* [Task description]
Repeat exactly, and only, the lines below starting at the line that contains "Pricing (249, 2322)" and ending at the line that contains "[Cookiebot by Usercentrics", inclusive of both.

Items from a data source:
──────────────────────────────
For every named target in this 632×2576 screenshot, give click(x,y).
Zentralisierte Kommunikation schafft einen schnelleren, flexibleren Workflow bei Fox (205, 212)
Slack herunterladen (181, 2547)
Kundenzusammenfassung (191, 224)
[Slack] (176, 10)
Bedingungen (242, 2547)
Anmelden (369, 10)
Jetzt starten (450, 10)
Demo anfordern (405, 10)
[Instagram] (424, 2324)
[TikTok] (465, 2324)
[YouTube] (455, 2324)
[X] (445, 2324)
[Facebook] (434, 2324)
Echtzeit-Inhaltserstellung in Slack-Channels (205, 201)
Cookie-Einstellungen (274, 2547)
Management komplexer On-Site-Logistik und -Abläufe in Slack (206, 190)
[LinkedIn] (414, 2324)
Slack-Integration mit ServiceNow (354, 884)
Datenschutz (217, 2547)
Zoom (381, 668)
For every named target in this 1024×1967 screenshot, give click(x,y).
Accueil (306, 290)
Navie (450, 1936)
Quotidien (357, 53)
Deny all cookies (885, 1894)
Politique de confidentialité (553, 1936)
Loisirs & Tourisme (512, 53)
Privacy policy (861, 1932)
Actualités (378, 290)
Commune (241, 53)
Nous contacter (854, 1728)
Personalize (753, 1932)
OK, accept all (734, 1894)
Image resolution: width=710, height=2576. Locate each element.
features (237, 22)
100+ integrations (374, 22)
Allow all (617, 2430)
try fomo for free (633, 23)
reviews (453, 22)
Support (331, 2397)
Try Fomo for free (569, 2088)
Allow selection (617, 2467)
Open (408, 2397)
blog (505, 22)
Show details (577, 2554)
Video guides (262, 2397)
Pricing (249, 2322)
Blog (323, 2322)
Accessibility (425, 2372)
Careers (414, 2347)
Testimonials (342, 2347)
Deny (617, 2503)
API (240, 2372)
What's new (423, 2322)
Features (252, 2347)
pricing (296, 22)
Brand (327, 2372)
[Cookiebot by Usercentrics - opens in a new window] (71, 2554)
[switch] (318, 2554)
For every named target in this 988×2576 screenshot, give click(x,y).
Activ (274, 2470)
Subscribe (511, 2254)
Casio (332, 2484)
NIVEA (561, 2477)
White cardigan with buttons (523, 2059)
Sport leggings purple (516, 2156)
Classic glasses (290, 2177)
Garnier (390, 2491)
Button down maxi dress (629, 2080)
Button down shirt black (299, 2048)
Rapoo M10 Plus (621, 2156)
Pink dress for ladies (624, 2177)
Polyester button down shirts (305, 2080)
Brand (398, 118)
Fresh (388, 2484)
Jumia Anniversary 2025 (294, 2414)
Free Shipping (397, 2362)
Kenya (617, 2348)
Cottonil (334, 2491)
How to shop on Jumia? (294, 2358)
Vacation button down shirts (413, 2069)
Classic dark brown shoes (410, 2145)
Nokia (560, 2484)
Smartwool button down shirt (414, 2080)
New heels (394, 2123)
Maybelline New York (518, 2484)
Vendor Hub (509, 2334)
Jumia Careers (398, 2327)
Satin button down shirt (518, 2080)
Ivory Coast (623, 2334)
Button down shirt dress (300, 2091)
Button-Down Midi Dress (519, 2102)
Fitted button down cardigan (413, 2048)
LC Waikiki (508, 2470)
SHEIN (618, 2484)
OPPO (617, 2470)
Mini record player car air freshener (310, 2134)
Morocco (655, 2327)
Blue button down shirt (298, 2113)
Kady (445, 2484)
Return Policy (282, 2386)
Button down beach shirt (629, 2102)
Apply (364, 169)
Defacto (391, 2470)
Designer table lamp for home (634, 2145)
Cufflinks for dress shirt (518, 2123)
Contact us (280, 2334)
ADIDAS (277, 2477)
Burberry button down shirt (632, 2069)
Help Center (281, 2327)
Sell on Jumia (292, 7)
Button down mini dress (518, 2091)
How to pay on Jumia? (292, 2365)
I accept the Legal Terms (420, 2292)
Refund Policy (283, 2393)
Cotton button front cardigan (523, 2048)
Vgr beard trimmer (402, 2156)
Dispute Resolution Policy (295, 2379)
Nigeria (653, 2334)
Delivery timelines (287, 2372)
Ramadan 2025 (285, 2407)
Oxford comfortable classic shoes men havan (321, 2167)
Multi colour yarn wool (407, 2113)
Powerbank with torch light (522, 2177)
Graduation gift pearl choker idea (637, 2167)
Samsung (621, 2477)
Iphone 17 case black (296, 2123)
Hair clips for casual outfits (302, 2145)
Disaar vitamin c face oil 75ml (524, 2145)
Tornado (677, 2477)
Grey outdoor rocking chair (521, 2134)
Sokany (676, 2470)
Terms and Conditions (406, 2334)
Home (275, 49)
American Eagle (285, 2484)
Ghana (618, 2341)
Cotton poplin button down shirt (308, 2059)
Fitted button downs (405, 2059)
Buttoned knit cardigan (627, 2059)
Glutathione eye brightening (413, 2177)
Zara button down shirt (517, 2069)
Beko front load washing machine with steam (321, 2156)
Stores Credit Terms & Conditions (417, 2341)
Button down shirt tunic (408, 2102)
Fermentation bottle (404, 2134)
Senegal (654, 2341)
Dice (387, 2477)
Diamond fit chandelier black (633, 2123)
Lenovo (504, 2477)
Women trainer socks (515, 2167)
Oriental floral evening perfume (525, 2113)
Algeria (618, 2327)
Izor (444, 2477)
──────────────────────────────
* [Solved problem]
Pricing (249, 2322)
Blog (323, 2322)
Accessibility (425, 2372)
Careers (414, 2347)
Testimonials (342, 2347)
Deny (617, 2503)
API (240, 2372)
What's new (423, 2322)
Features (252, 2347)
pricing (296, 22)
Brand (327, 2372)
[Cookiebot by Usercentrics - opens in a new window] (71, 2554)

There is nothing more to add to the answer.